In conclusion, the CTCTC, with mature management structure and sustainable development model, will continue to grow by absorbing new sites and building capacity to nurture world-class TB clinical trial sites and conduct high-quality clinical trials to contribute to the TB prevention and control. We summarized five key lessons learnt based on the five-year experiences of running the CTCTC program, for other developing countries or investigators interested in TB clinical trial capacity building. First, It is important to take the assessment-based approach so that tailored training can be provided to the specific site to make the most use of the resources invested. It is also suggested start with a few sites first, and expand the network when the program staff are more experienced. Second, it is necessary to understand the workload and availability of clinical researchers in the country before starting the capacity building program.

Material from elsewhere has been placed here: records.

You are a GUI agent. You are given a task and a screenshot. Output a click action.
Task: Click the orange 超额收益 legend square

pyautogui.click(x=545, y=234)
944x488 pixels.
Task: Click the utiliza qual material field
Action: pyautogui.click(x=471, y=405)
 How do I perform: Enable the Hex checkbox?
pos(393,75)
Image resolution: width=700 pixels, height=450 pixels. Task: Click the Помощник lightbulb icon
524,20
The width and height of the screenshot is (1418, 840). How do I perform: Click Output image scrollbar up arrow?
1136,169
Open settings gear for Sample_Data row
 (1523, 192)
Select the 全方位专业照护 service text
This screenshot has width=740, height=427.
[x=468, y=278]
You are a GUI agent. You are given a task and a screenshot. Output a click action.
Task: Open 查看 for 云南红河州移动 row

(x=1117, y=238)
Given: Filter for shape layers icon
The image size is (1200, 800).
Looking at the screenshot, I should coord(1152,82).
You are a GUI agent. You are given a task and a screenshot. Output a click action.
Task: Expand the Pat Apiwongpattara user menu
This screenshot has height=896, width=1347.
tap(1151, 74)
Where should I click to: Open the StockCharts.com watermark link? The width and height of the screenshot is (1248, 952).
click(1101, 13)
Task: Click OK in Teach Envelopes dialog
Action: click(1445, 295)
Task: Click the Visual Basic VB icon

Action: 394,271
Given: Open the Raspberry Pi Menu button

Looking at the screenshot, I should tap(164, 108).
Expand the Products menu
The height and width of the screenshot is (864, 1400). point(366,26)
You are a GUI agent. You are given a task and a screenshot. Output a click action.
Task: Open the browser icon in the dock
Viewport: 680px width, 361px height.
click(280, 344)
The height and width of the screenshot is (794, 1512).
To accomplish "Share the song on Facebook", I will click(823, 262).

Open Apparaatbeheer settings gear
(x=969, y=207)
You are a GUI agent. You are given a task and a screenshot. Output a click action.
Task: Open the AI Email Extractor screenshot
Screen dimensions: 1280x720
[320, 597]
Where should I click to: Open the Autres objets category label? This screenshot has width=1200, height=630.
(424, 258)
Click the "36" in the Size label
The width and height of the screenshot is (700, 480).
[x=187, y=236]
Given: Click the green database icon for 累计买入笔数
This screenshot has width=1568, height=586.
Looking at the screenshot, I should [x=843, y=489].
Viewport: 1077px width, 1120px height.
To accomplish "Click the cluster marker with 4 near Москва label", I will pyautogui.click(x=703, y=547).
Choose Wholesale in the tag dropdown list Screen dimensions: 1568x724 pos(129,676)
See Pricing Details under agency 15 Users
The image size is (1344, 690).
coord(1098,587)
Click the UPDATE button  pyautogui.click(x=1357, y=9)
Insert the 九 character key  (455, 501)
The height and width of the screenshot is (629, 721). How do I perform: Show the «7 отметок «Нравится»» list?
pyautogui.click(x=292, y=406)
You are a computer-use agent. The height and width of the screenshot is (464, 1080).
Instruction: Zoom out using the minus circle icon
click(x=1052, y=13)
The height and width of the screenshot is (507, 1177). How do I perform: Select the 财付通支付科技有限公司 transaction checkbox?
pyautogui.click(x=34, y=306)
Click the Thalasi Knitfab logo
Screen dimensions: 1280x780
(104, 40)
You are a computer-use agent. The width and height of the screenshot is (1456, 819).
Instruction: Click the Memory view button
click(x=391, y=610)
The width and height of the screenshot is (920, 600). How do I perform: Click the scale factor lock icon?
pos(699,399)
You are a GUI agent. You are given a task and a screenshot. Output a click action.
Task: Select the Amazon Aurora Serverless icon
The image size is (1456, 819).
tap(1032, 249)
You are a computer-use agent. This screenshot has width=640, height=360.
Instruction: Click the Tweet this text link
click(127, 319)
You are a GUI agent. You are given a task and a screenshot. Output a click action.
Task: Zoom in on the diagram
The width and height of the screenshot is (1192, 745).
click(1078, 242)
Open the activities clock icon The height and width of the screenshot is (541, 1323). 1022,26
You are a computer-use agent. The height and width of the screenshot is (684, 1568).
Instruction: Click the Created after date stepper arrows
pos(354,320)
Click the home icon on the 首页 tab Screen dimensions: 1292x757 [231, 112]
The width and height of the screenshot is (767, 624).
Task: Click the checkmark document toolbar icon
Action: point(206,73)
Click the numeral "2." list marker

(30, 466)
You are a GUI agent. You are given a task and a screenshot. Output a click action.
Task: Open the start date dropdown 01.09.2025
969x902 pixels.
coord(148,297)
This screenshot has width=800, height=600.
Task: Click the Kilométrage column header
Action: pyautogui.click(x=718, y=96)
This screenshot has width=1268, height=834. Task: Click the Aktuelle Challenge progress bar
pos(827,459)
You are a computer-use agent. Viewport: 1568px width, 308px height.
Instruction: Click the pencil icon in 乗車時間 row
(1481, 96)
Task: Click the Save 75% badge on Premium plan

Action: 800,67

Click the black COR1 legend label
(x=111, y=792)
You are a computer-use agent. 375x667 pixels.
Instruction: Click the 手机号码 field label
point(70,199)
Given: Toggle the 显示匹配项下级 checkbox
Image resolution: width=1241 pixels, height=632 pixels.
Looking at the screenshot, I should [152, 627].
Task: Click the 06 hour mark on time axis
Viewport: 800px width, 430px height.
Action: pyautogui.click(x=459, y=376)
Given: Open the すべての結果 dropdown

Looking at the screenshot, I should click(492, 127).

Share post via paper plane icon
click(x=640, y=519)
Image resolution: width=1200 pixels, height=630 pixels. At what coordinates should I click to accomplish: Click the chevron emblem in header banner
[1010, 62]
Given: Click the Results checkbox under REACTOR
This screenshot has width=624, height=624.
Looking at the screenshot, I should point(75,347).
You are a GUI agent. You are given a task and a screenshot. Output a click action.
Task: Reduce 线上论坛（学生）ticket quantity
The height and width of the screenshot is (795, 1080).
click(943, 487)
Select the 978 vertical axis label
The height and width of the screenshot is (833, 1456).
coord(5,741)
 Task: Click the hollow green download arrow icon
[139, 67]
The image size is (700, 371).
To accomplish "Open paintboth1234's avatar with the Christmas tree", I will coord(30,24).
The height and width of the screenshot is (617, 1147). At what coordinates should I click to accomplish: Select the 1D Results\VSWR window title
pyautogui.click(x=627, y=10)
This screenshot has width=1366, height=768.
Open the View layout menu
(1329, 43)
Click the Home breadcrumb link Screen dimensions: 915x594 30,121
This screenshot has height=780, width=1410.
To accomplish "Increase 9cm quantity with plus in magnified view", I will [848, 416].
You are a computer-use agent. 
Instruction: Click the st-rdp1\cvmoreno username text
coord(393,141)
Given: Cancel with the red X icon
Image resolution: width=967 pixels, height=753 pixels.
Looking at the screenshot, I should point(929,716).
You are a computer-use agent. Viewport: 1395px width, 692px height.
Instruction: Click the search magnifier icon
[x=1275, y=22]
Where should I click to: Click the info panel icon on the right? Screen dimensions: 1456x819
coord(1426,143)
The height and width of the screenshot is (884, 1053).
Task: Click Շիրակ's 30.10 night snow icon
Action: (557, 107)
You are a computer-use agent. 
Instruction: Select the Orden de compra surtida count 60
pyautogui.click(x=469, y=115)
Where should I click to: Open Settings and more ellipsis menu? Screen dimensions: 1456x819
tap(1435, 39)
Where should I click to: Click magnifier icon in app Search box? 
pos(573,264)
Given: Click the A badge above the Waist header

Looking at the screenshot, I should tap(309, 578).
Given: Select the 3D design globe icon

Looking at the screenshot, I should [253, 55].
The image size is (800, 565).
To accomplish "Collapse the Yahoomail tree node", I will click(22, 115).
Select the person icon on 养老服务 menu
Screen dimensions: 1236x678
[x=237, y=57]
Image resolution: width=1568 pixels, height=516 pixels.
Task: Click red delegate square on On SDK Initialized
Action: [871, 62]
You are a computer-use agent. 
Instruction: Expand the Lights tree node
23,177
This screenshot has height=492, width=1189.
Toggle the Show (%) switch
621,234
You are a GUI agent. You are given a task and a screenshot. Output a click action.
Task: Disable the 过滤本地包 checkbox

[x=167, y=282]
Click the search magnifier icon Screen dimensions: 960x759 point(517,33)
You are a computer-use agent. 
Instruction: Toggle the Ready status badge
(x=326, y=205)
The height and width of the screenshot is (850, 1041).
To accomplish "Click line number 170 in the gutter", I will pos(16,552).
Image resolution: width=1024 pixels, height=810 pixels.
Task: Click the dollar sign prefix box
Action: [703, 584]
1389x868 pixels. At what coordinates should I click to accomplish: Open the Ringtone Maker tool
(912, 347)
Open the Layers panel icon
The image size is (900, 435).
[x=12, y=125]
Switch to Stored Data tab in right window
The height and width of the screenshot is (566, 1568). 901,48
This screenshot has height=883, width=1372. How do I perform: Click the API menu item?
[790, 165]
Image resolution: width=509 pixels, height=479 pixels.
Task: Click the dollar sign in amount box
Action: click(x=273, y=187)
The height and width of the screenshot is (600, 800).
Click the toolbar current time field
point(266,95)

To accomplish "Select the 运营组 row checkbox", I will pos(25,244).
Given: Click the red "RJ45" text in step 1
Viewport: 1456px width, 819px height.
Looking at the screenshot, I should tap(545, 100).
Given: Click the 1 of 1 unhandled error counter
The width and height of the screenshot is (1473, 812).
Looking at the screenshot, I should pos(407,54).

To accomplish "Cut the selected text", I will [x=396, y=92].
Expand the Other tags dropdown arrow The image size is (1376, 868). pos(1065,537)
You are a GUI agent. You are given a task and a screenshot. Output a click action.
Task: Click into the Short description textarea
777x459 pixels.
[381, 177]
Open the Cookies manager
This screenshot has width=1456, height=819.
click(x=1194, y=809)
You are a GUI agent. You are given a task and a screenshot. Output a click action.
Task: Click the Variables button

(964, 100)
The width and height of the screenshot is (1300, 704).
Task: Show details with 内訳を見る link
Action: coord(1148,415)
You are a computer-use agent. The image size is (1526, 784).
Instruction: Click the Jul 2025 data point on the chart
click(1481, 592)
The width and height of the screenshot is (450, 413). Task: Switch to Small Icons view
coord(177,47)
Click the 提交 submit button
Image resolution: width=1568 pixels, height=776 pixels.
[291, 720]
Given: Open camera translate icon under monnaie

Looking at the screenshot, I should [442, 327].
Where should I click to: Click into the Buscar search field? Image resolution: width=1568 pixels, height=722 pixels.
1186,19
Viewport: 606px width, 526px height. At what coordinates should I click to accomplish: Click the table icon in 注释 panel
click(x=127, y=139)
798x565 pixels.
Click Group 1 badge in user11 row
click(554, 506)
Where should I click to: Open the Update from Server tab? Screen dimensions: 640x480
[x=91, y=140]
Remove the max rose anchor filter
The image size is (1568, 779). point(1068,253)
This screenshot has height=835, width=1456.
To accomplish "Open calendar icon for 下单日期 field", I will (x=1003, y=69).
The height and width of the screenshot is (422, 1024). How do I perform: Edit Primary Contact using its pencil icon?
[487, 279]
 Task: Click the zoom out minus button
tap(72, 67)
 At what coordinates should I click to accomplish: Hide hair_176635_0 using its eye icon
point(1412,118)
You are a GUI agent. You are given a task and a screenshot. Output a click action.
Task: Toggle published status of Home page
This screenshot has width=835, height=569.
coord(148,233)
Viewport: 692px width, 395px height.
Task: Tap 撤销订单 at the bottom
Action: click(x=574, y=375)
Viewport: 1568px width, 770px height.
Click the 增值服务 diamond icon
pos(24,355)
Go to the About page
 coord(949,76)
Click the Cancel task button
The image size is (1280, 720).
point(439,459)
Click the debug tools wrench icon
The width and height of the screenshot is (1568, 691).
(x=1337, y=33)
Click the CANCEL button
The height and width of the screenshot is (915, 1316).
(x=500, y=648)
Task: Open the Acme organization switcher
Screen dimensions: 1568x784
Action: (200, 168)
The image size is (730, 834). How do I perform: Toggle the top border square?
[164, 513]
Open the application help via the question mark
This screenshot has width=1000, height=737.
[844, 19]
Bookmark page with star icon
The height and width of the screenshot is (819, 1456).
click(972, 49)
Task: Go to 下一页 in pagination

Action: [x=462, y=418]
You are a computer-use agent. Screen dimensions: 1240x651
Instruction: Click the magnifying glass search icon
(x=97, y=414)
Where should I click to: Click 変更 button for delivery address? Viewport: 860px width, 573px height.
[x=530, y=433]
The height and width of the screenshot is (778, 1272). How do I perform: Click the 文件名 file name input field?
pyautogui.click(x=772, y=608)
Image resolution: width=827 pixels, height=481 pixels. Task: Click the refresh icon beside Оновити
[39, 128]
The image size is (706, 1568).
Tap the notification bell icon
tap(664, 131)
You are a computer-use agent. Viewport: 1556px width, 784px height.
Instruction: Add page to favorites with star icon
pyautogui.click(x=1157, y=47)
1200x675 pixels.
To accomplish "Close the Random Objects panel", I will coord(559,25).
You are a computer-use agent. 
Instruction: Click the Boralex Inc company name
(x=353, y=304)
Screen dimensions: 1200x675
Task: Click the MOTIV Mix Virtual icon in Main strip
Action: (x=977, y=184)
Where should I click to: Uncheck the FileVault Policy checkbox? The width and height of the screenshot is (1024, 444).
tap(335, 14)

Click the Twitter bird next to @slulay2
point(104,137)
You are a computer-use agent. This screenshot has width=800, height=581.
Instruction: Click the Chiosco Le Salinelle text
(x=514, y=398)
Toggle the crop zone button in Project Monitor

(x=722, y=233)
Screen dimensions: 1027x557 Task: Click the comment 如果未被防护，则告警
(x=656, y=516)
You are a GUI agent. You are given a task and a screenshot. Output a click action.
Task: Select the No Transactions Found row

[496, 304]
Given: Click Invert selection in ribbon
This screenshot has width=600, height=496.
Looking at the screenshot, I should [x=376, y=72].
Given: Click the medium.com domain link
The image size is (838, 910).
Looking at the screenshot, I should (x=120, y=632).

Third, sustainability issue should be taken into consideration at the design stage of the program. It is always the case that for developing countries with limited experiences in conducting high-quality international TB clinical trials, considerable efforts to continue building the capacity are still needed after the ending of the training program. Capacity building is a long-term process and sustainable funding mechanism, especially by working with the country’s government, is strongly suggested. Fourth, understanding the local regulatory environment to introduce international clinical trials is essential. If there are foreseen barriers, it is suggested work with local authorities to find out solutions as early as possible. Fifth, working with an international organization with local on-site team is important to ensure successful and effective international cooperation. Having a local on-site team that understand both the western world and the local context, such as the FHI 360’s Beijing team, can help solve communications barriers brought by language and cultural difference. It is also worth note that if there are multiple parties or stakeholders, it is important to clarify each party’s role in this joint effort, especially when it comes to decision making.

Although, the experiences and capacity of China’s TB hospitals in conducting clinical research vary. The site capacity will be further strengthened through introducing clinical trials and organizing training activities, with support from local funding and possibly there international funders of interest to ensure its sustainability.